------ Provided text
By: Sophie van Leeuwen & Pieter-Bas van Wiechen

Two filmmakers jointly directing a film seems complex and time-consuming, and it is. As soon as the pair appear on screen opposite me, I gain live insight into their mutual creative process: after every question, Dumans and Uchôa briefly confer in Portuguese about their answer and who will provide it.

"This is also how we directed the film together," explains Dumans. "Every time a question or decision cropped up, for instance whether a T-shirt should be red or blue, we withdrew briefly to consult. That was difficult for the people we made the film with." Uchôa adds that the endless consultation and deliberation made the film better. "It's intense always sharing your ideas and thoughts, but we dreamt up the film together. That’s why we had to make it together."

Driver and university

The two makers have a lot in common, but the differences are marked too. Uchôa grew up in a poor Brazilian neighbourhood. His father was a truck driver and his mother worked in a sweatshop. He bootstrapped himself, ultimately studying at university, a hell of a feat. Dumans’ parents were both university lecturers and it was logical that he would attend too. His perspective was global from the start: when he was 15 he even spent a year living in Loenen aan de Vecht in the Netherlands as an exchange student. His first job? Curator at an arthouse cinema.

"Affonso is really from that part of society, his previous film which I helped him with as a writer and editor was literally filmed in his own neighbourhood," clarifies Dumans. "He really works from that background, while I view the film from considerable distance as a critical academic." Those are the differences. "We ask ourselves a lot of questions about our backgrounds and which roles they play. Ultimately, both of us want to continue to work in cinema, artistically we want the same and we do so in the same manner. To us, literature provides the foundations, both literally and as a source of inspiration."

Tough life

The tough social reality facing many (day) labourers in Brazil is omnipresent in the film. The lead André travels the immense country going from one uncomfortable job to the next. Itinerant, temporary labourers are a given in Brazil.

"It truly is a different world. People meet in various places and help each other get another job," explains Dumans. "Some have been away from home for over five years. They travel around, returning home now and again, to their mothers or even to their own spouses and children." It’s a very hard life, André has to work hard and faces regular disappointments. He is paid poorly or not at all, has to do incredibly arduous work and ends up in prison. But it isn’t a militantly political film, Dumans and Uchôa keep emphasizing. "It's not a documentary, nor is it a 'pamphlet'," says Uchôa.
------------
------ Exercise data
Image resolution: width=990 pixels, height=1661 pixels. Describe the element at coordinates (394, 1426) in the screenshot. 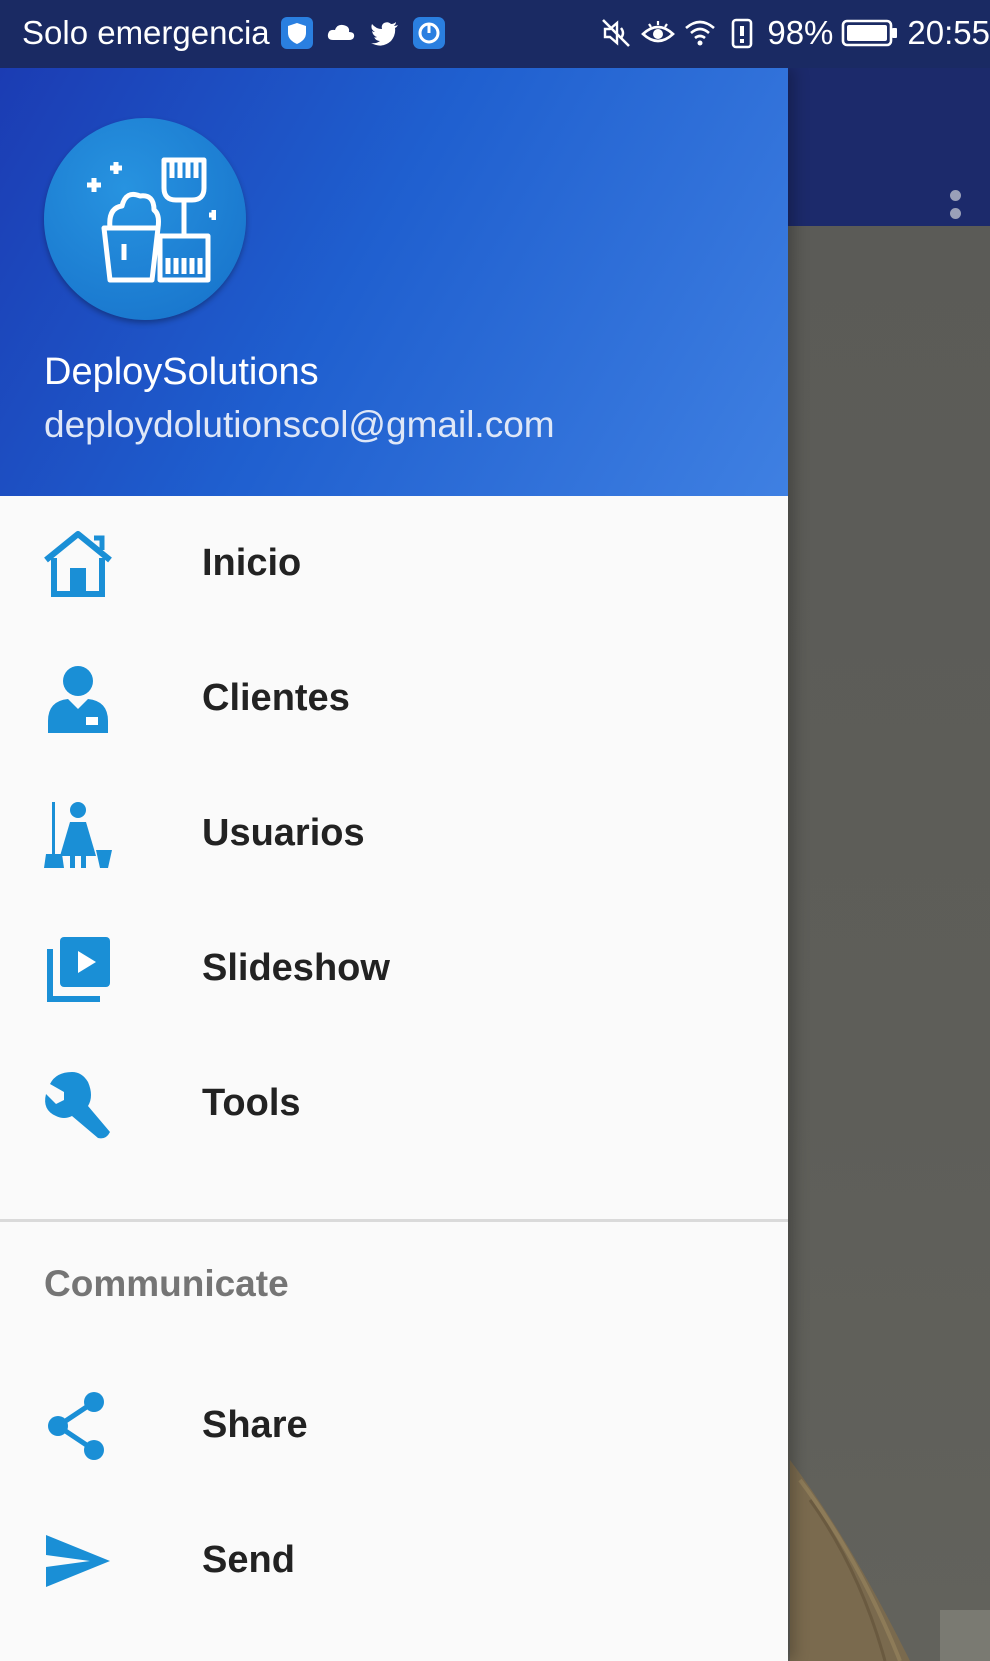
------------
> What you are asked to do
Return the passage of the filmmaker interview starting at "The two makers" and ending at "an arthouse cinema.", copied word for word.

> Exercise answer
The two makers have a lot in common, but the differences are marked too. Uchôa grew up in a poor Brazilian neighbourhood. His father was a truck driver and his mother worked in a sweatshop. He bootstrapped himself, ultimately studying at university, a hell of a feat. Dumans’ parents were both university lecturers and it was logical that he would attend too. His perspective was global from the start: when he was 15 he even spent a year living in Loenen aan de Vecht in the Netherlands as an exchange student. His first job? Curator at an arthouse cinema.